Exactly as written, reproduce the lines from the beginning of the data through the line containing "You are a computer-use"; the pictures are not reproduced.
-*-*-
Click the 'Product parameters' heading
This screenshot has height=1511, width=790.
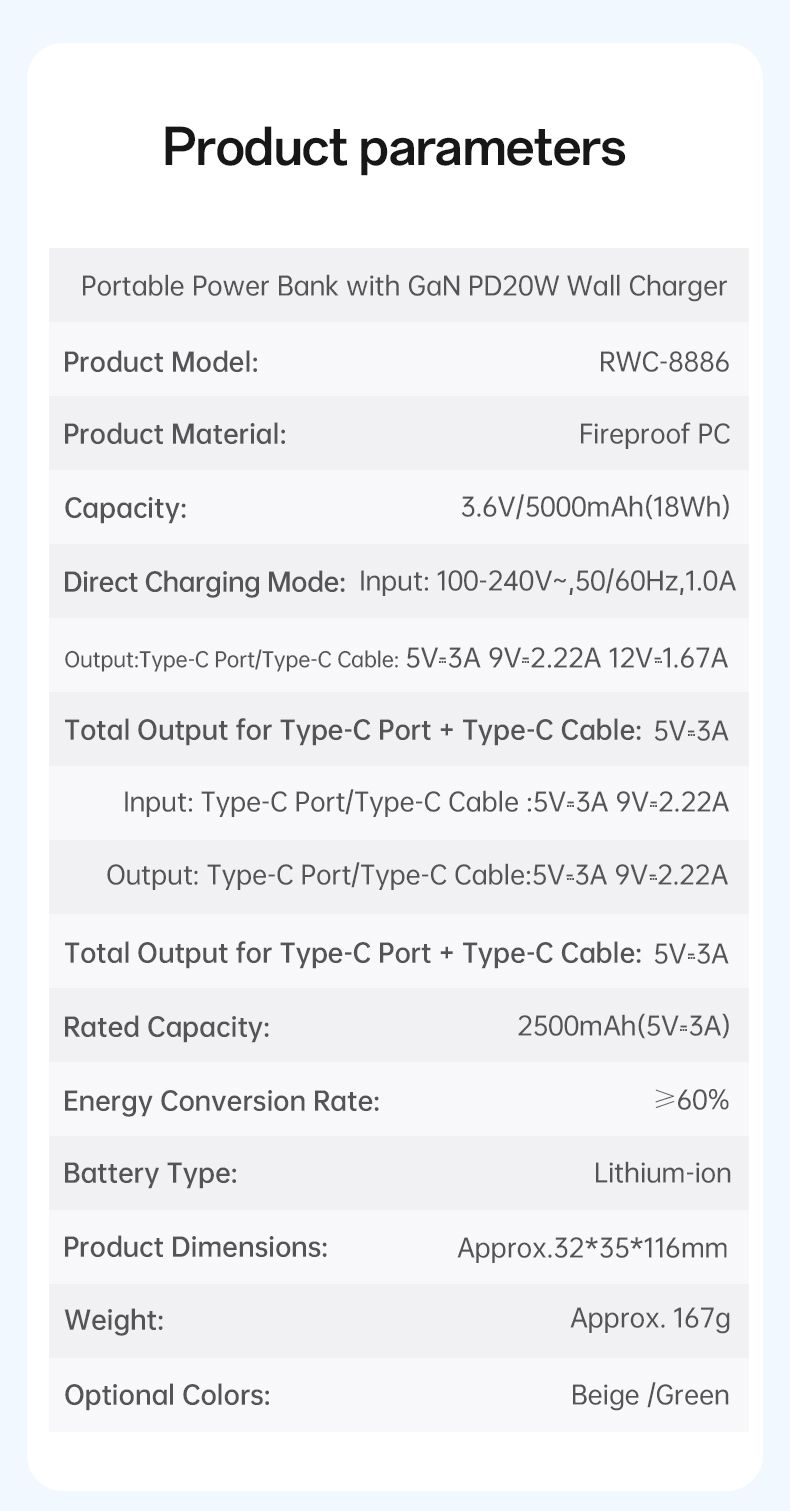394,148
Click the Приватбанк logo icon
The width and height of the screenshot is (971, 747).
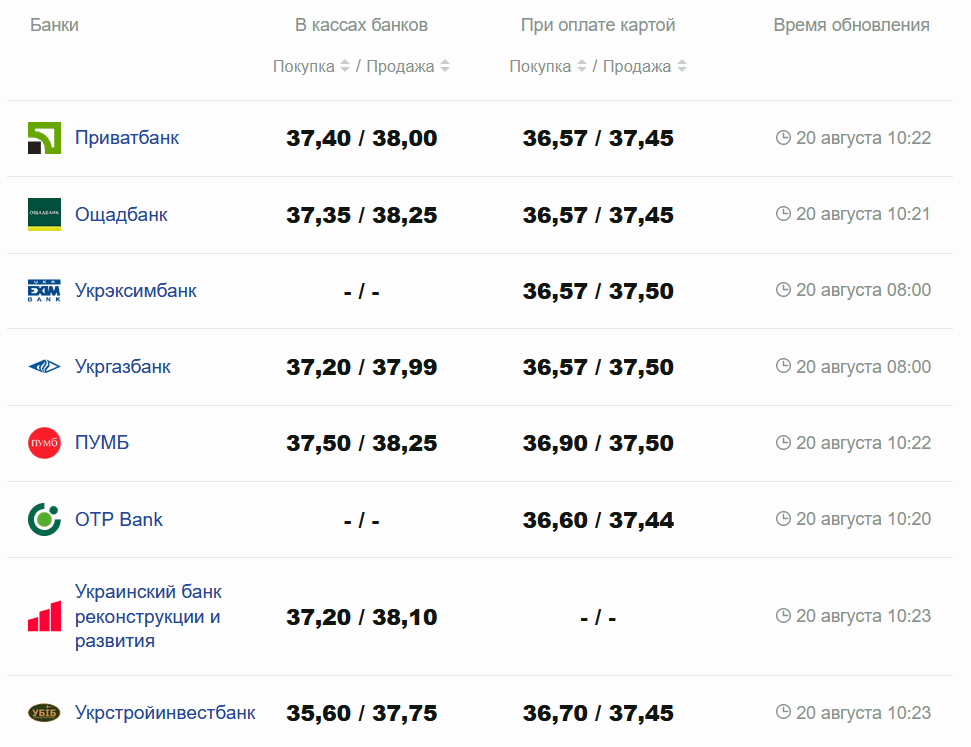coord(44,138)
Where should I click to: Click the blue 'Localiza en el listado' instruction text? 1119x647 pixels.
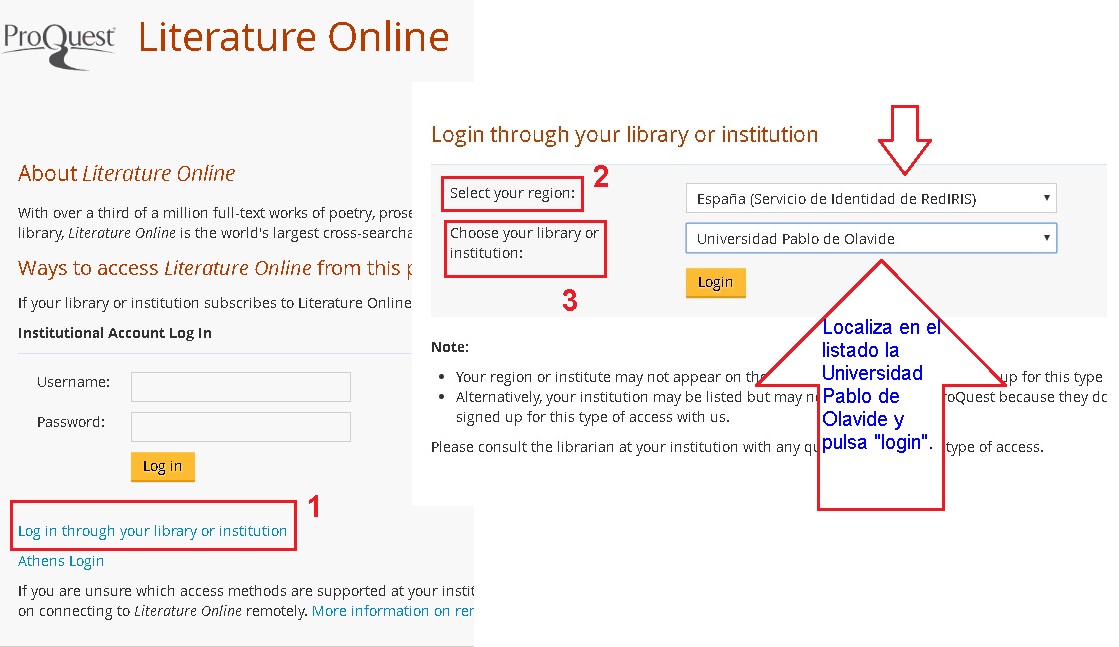coord(879,385)
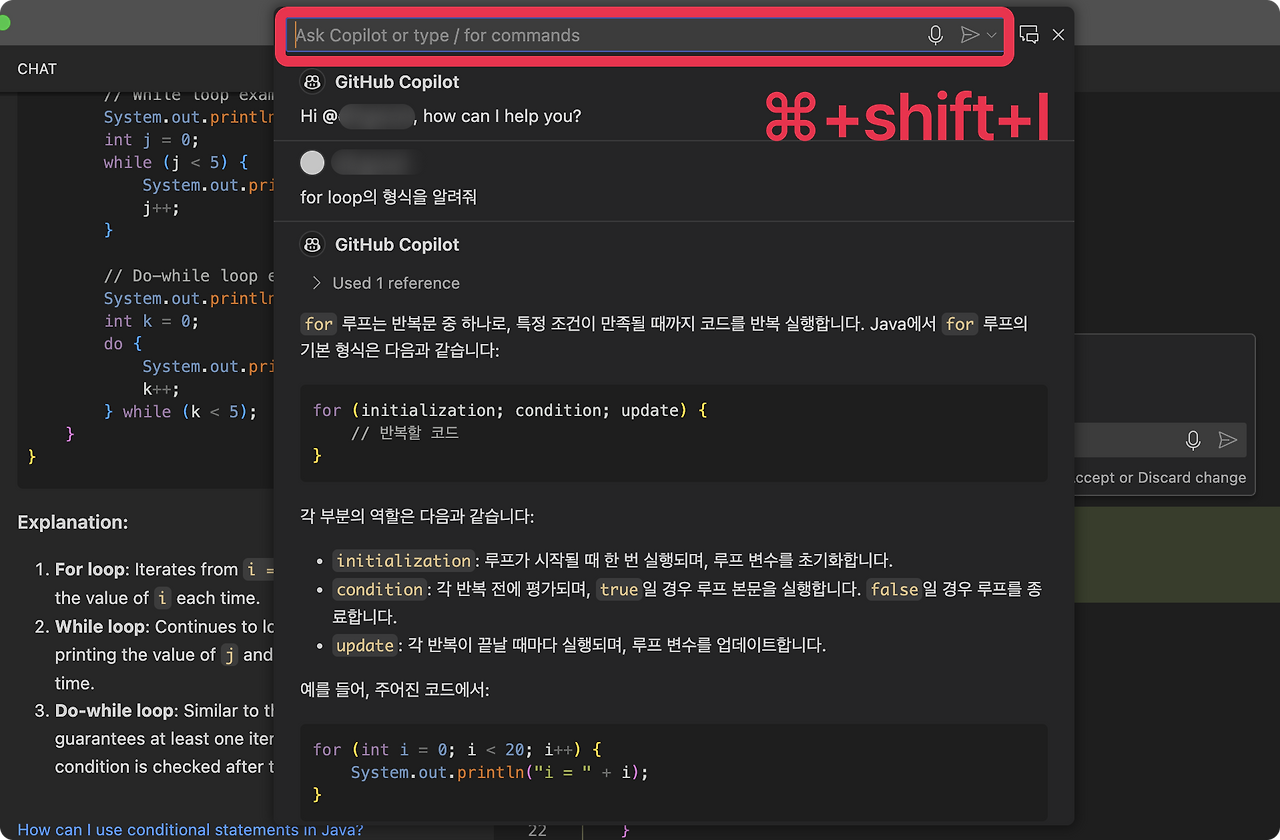Image resolution: width=1280 pixels, height=840 pixels.
Task: Click the Copilot robot icon above the for-loop answer
Action: tap(312, 244)
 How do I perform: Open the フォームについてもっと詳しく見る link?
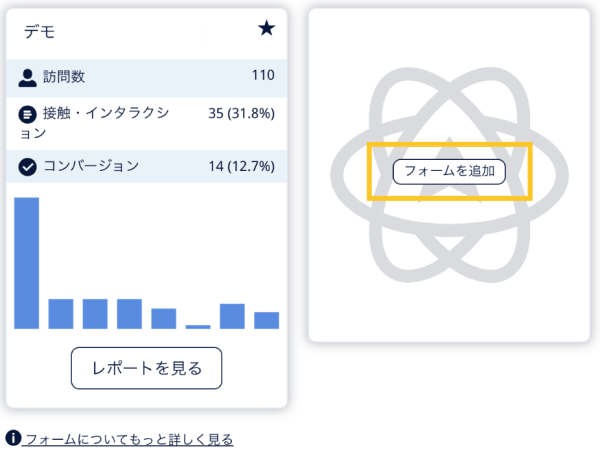point(128,439)
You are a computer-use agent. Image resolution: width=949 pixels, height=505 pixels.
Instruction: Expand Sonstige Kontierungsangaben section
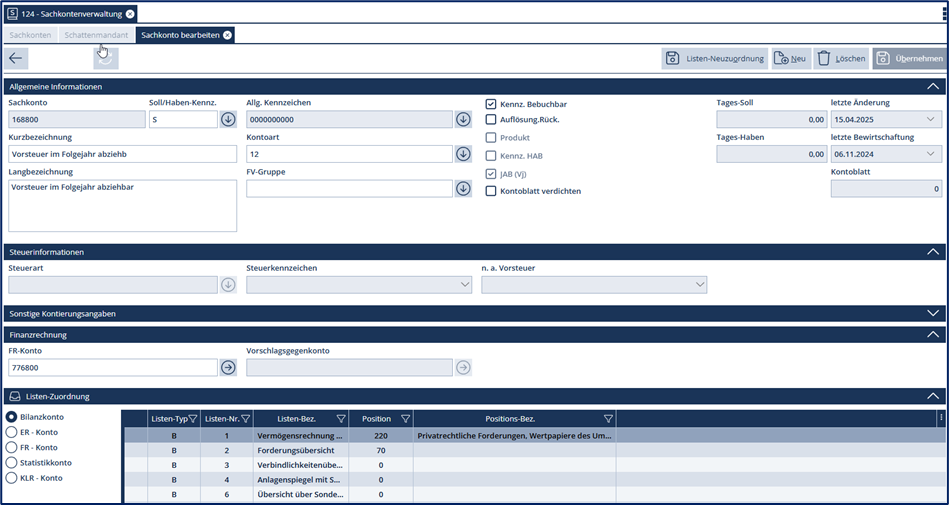tap(932, 313)
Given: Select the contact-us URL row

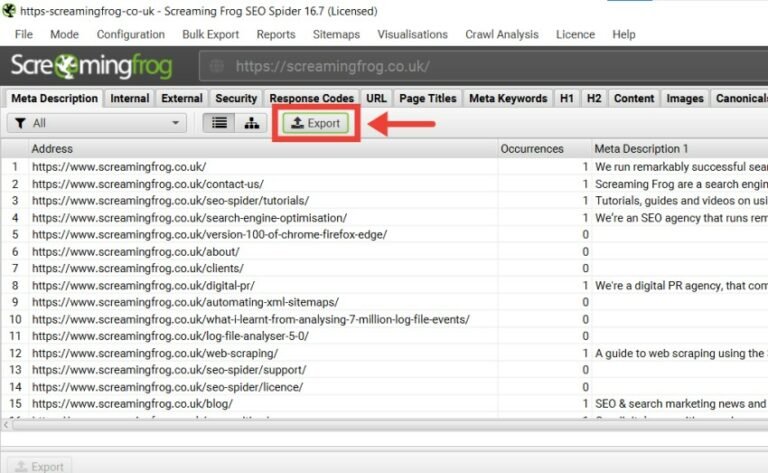Looking at the screenshot, I should [147, 184].

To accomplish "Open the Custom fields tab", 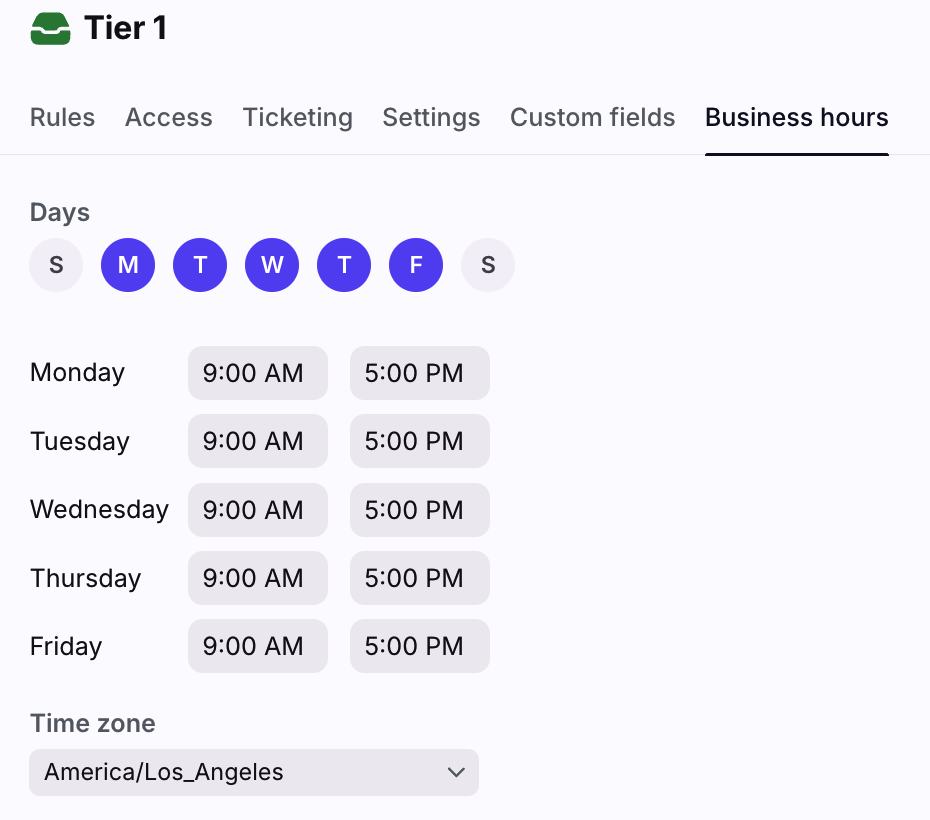I will pyautogui.click(x=592, y=118).
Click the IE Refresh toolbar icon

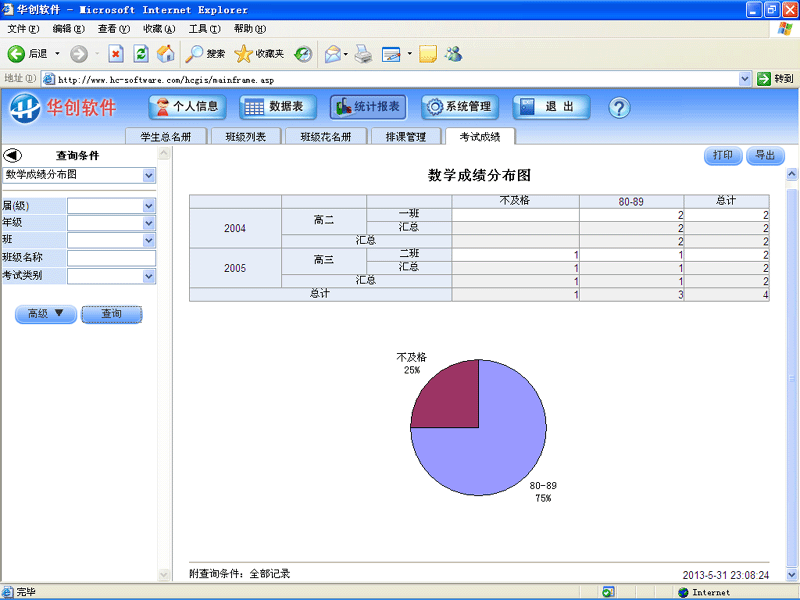(x=141, y=54)
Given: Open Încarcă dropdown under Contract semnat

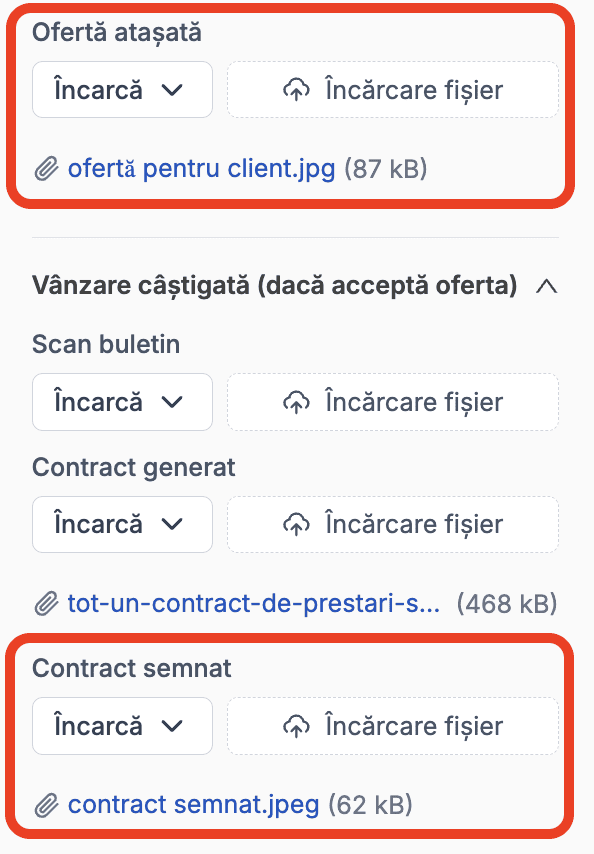Looking at the screenshot, I should 122,726.
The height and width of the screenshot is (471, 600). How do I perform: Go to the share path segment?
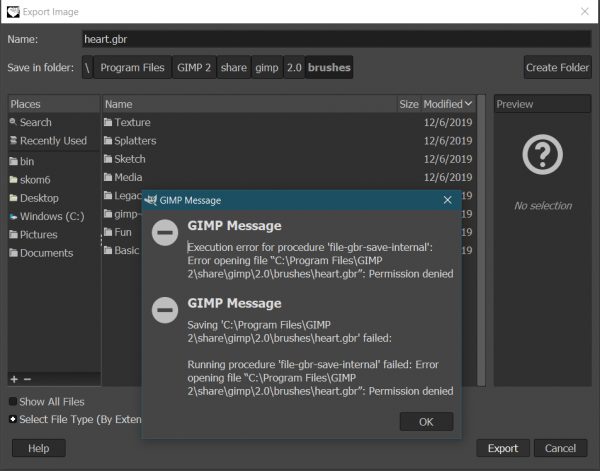pyautogui.click(x=234, y=67)
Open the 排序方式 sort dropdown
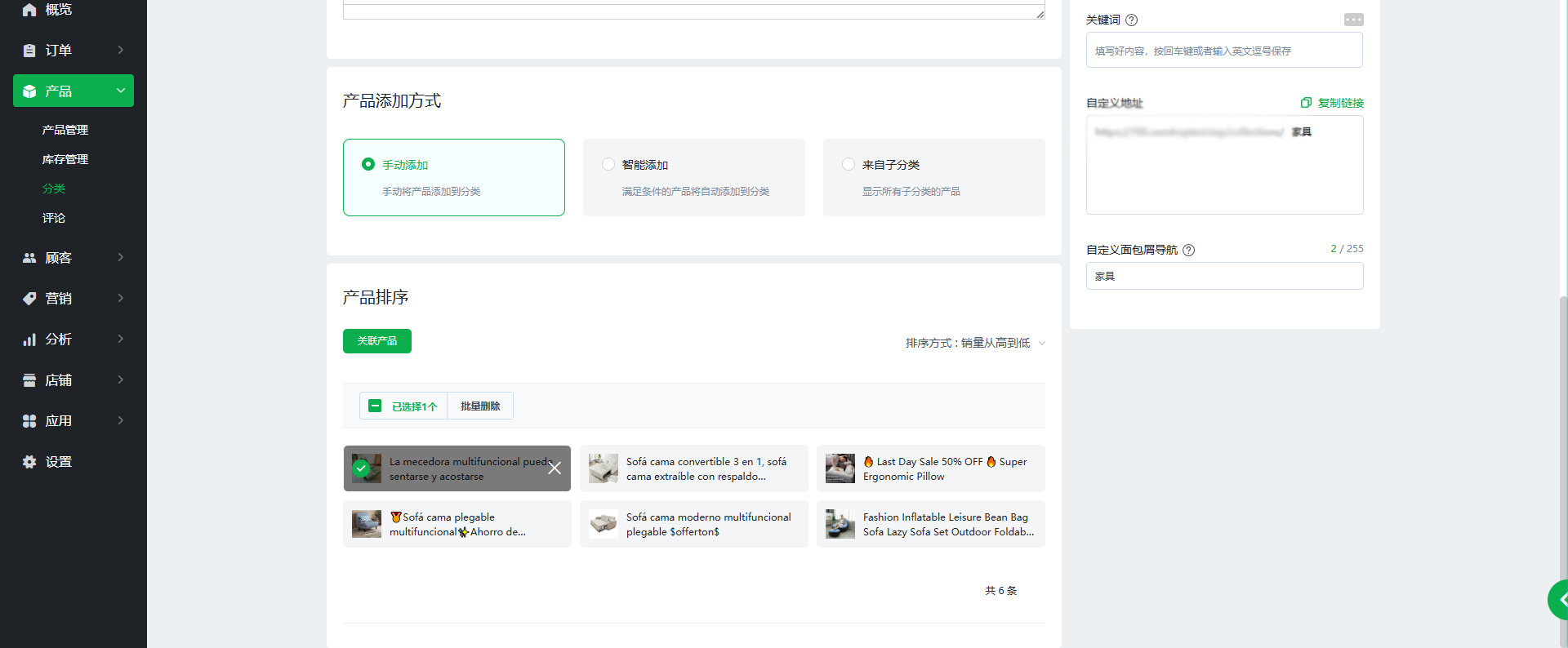This screenshot has height=648, width=1568. 975,344
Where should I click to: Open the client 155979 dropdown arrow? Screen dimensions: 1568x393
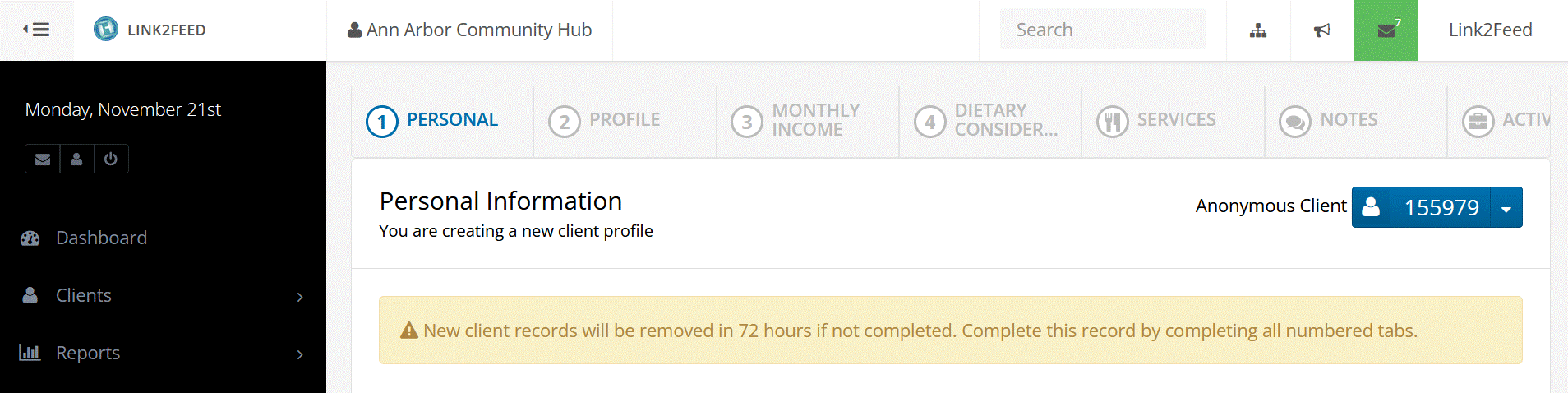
-*-*-
**SOLUTION TO THIS PROBLEM**.
Click the 'Product parameters' heading
This screenshot has height=1511, width=790.
394,148
Click the Приватбанк logo icon
The width and height of the screenshot is (971, 747).
coord(44,138)
Where should I click to: Click the blue 'Localiza en el listado' instruction text? 1119x647 pixels.
coord(879,385)
Image resolution: width=1280 pixels, height=840 pixels.
Task: Click the Copilot robot icon above the for-loop answer
Action: tap(312, 244)
 How do I perform: Open the フォームについてもっと詳しく見る link?
point(128,439)
You are a computer-use agent. Image resolution: width=949 pixels, height=505 pixels.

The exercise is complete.